Monday, May 01, 2017

A Very Important Announcement

I can't believe it took me so long to watch the ending of THREE RING CIRCUS. I just got around to finishing it last night. So Jerry does a clown act with a tiny monkey. This is one tiny monkey, believe me. And it runs over and starts riding around in the sawdust on a tiny scooter and I was like, "Gee! They really found a tiny scooter to fit that tiny monkey. Look at him go!" This isn't the important part, but it was pretty great to see that tiny monkey really booking it on that tiny scooter. And he's wearing like a red silk diaper. Suddenly he's off the scooter and posing Burt Reynolds style in his red silk diaper. We haven't gotten to the important part.
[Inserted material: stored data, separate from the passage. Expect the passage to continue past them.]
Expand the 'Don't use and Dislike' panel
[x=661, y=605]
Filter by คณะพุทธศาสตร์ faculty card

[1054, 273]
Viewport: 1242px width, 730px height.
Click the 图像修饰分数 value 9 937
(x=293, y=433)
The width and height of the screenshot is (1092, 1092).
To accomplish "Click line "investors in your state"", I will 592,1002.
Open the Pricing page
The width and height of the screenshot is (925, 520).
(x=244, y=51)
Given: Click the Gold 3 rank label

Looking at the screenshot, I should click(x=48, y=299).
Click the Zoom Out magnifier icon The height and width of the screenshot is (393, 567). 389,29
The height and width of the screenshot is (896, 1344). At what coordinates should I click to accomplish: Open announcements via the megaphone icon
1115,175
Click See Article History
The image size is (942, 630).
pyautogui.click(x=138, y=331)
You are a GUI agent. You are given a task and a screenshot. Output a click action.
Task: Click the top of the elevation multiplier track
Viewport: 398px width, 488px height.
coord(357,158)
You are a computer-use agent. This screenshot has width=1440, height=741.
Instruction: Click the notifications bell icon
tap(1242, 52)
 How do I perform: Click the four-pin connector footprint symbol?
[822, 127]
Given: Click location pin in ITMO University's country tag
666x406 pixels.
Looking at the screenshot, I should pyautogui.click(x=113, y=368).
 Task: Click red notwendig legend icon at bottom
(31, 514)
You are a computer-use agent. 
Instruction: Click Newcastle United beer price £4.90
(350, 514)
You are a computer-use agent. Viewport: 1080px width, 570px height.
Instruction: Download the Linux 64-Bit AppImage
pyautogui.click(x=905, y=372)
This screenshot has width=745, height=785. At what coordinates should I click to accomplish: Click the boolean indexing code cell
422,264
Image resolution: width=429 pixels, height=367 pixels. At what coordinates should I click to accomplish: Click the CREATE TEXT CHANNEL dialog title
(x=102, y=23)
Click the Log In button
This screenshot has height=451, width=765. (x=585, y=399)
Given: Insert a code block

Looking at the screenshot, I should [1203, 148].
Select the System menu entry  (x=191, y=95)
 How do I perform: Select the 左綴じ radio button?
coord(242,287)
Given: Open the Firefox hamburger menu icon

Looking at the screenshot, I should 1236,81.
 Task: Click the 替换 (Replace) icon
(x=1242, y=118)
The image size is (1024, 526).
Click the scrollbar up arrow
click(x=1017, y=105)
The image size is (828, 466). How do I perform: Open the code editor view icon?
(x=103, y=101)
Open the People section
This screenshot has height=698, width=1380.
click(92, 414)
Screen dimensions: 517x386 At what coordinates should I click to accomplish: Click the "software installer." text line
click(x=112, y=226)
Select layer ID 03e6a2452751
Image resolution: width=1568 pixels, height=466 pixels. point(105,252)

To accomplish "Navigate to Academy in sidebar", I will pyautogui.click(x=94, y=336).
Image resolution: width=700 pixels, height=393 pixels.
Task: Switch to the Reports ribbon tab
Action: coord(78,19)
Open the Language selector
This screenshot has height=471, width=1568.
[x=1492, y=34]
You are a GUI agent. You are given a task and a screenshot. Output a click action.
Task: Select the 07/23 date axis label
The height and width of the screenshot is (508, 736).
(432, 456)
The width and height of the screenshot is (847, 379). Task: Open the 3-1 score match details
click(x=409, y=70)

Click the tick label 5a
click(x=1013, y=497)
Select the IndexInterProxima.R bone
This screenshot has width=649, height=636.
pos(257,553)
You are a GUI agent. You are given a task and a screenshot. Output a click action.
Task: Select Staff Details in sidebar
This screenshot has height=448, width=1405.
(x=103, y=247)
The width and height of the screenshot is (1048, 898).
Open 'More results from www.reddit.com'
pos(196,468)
Now Jerry, for reasons I can't quite recall, picks up something like a bazooka and starts shooting something - maybe they're long foam tubes? - at the reclining monkey. It's all real harmless and Jerry misses by a mile anyway. Don't make me swear to what it is coming out of that bazooka. But one thing is for sure: that monkey needs to escape, and pronto. So he jumps up and hops on the back of a convenient dog we haven't seen before and rides away to freedom. That's the important part: THREE RING CIRCUS has A MONKEY RIDING A DOG IN IT! As I'm sure you will recall, I have mixed feelings about monkeys riding dogs. They (the feelings, and the monkeys riding dogs) even come up in one of the stories in my most recent short story collection MOVIE STARS, in which they (the monkeys riding dogs) symbolize... the futility of existence or something? I can't remember. But in this case I was okay. I even laughed! The dog seemed into it.